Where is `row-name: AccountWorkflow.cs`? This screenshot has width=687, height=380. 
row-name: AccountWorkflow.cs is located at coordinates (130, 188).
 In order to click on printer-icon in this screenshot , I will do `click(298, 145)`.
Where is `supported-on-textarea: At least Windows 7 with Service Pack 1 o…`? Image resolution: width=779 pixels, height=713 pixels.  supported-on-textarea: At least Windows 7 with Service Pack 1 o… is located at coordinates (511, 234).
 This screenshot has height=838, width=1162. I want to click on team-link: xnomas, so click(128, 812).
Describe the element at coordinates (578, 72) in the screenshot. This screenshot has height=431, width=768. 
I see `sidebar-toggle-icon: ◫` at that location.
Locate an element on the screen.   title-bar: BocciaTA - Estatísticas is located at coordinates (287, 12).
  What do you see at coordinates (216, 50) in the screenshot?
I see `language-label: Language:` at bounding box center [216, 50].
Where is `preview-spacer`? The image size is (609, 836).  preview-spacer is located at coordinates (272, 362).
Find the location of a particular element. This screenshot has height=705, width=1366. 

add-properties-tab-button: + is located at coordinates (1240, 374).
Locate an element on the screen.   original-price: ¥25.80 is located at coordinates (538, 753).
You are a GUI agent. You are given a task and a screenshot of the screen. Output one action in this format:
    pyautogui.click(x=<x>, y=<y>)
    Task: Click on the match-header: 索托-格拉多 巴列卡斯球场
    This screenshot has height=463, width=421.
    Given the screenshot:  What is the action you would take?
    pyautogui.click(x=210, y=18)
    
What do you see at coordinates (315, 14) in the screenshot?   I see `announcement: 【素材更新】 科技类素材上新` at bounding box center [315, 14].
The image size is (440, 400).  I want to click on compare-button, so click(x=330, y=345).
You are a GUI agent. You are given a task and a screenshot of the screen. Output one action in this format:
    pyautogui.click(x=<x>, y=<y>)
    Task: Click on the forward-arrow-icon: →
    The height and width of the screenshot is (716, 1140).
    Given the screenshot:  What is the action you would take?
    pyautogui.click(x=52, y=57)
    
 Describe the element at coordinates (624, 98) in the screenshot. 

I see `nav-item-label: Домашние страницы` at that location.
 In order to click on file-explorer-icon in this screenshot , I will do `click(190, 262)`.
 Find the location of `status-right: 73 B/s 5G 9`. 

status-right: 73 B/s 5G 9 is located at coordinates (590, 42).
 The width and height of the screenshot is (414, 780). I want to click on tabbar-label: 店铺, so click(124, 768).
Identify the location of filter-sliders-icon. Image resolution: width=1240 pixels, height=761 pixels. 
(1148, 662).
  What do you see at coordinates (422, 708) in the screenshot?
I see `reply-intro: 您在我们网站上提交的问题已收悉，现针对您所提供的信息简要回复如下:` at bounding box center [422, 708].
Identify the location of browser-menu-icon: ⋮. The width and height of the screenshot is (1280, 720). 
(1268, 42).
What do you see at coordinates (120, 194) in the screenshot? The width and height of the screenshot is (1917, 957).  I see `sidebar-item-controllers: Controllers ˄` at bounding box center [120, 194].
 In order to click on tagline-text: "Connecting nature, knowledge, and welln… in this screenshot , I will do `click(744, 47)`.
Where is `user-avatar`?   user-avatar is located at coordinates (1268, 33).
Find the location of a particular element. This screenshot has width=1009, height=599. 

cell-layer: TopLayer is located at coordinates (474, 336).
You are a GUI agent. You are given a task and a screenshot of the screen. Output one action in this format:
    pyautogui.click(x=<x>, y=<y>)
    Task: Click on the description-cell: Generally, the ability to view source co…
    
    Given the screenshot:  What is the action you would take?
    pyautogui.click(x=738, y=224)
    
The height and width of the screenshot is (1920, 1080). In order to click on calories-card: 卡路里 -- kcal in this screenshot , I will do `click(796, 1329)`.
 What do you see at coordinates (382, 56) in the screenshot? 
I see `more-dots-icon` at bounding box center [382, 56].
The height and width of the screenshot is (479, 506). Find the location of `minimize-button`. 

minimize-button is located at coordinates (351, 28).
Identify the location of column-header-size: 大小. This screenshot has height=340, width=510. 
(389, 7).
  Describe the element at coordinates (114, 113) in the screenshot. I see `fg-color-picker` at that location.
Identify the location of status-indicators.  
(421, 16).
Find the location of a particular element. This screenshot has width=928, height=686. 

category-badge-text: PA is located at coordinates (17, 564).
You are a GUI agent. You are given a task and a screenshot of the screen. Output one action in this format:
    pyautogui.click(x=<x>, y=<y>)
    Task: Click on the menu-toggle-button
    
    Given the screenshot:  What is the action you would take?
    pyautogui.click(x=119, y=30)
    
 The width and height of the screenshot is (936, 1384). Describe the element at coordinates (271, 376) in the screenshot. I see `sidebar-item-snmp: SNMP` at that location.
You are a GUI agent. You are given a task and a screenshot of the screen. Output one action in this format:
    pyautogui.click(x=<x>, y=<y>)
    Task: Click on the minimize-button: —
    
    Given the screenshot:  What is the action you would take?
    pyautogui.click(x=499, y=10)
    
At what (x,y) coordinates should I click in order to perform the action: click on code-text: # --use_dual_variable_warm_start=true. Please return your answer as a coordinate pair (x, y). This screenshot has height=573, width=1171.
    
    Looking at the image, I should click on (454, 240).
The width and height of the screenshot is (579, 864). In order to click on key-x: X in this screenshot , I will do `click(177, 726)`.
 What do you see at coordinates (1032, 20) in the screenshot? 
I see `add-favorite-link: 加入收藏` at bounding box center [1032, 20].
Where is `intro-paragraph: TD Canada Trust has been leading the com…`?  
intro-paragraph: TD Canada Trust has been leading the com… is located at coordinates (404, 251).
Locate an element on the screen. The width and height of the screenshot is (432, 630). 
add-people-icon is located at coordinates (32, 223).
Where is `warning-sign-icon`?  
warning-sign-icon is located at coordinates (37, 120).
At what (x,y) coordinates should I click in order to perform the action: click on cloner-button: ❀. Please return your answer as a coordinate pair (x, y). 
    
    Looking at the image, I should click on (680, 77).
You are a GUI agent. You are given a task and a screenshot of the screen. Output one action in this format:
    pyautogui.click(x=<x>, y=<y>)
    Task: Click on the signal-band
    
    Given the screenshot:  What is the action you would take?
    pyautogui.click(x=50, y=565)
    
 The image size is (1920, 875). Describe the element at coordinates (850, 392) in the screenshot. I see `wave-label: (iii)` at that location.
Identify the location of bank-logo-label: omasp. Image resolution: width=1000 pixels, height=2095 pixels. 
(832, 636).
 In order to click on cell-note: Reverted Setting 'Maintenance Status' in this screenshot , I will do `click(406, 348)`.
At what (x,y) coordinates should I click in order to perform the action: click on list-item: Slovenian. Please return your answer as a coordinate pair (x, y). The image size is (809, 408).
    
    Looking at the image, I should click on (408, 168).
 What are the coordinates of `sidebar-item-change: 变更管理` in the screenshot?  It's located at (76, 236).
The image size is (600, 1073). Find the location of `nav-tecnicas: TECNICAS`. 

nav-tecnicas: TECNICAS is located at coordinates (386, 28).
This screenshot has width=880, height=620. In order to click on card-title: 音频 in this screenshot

━━━━━━━━━━

• [Task objective]: Repeat the items verbatim, beginning at the start of the records and stopping after the line that contains "center [216, 50].".

• [Answer section]:
Where is `row-name: AccountWorkflow.cs`? This screenshot has width=687, height=380. 
row-name: AccountWorkflow.cs is located at coordinates (130, 188).
 In order to click on printer-icon in this screenshot , I will do `click(298, 145)`.
Where is `supported-on-textarea: At least Windows 7 with Service Pack 1 o…`? Image resolution: width=779 pixels, height=713 pixels.  supported-on-textarea: At least Windows 7 with Service Pack 1 o… is located at coordinates (511, 234).
 This screenshot has height=838, width=1162. I want to click on team-link: xnomas, so click(128, 812).
Describe the element at coordinates (578, 72) in the screenshot. This screenshot has height=431, width=768. 
I see `sidebar-toggle-icon: ◫` at that location.
Locate an element on the screen.   title-bar: BocciaTA - Estatísticas is located at coordinates (287, 12).
  What do you see at coordinates (216, 50) in the screenshot?
I see `language-label: Language:` at bounding box center [216, 50].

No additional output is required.